Records drawn from a dataset
◆ ◆ ◆ ◆ ◆

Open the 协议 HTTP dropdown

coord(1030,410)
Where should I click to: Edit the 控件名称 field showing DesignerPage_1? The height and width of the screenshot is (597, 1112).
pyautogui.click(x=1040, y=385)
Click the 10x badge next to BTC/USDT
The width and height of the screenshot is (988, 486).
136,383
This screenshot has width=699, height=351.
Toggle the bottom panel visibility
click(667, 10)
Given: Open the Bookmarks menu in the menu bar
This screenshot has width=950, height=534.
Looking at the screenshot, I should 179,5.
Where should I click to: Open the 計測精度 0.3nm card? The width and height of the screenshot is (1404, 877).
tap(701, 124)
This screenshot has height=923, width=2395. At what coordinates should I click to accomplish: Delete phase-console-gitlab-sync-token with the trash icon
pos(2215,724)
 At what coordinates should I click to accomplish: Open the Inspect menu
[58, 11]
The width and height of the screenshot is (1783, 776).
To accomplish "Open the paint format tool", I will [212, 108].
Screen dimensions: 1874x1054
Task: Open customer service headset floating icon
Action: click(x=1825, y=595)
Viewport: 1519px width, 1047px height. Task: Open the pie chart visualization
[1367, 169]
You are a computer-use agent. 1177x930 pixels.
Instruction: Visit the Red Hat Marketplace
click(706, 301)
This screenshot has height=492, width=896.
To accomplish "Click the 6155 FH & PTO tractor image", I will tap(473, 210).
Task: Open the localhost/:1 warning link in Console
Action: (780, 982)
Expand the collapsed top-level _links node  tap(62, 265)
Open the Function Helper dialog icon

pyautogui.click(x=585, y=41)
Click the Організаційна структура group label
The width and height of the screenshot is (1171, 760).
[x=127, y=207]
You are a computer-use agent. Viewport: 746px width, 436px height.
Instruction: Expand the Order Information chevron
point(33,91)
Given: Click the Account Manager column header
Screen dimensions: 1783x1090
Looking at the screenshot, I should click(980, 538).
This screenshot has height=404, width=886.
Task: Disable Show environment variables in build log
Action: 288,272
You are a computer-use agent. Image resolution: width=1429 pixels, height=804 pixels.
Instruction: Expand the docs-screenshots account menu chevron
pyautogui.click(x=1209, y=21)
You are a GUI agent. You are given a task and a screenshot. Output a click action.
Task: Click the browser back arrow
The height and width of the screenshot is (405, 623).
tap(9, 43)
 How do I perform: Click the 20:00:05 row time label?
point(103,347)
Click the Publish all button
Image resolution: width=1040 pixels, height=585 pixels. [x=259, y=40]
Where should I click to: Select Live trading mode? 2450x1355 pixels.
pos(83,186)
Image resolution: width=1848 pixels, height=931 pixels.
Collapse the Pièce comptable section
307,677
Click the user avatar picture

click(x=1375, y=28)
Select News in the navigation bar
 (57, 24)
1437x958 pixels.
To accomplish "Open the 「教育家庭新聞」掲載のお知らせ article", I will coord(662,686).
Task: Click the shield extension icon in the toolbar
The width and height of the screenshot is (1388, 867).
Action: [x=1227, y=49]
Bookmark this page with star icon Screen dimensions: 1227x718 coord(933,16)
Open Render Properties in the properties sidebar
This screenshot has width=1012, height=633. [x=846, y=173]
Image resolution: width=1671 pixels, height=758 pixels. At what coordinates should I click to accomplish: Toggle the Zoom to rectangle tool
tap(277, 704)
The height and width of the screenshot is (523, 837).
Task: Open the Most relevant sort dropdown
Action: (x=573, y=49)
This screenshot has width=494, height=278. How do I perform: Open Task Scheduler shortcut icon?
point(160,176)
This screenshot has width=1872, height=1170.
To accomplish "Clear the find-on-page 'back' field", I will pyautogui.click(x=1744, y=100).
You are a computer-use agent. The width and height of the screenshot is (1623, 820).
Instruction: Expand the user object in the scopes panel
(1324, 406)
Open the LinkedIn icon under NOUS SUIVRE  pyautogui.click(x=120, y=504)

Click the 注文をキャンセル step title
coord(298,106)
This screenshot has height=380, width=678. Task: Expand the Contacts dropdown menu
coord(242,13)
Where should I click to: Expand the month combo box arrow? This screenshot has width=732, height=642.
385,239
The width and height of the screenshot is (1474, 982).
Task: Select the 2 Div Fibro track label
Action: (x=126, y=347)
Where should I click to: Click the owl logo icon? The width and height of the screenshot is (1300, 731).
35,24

◆ ◆ ◆ ◆ ◆

**Exercise details**
Transcribe the records above from the line holding "Viewport: 1519px width, 1047px" down to the line holding "This screenshot has height=492, width=896.", inclusive, without adding anything.

**Reply to the task**
Viewport: 1519px width, 1047px height. Task: Open the pie chart visualization
[1367, 169]
You are a computer-use agent. 1177x930 pixels.
Instruction: Visit the Red Hat Marketplace
click(706, 301)
This screenshot has height=492, width=896.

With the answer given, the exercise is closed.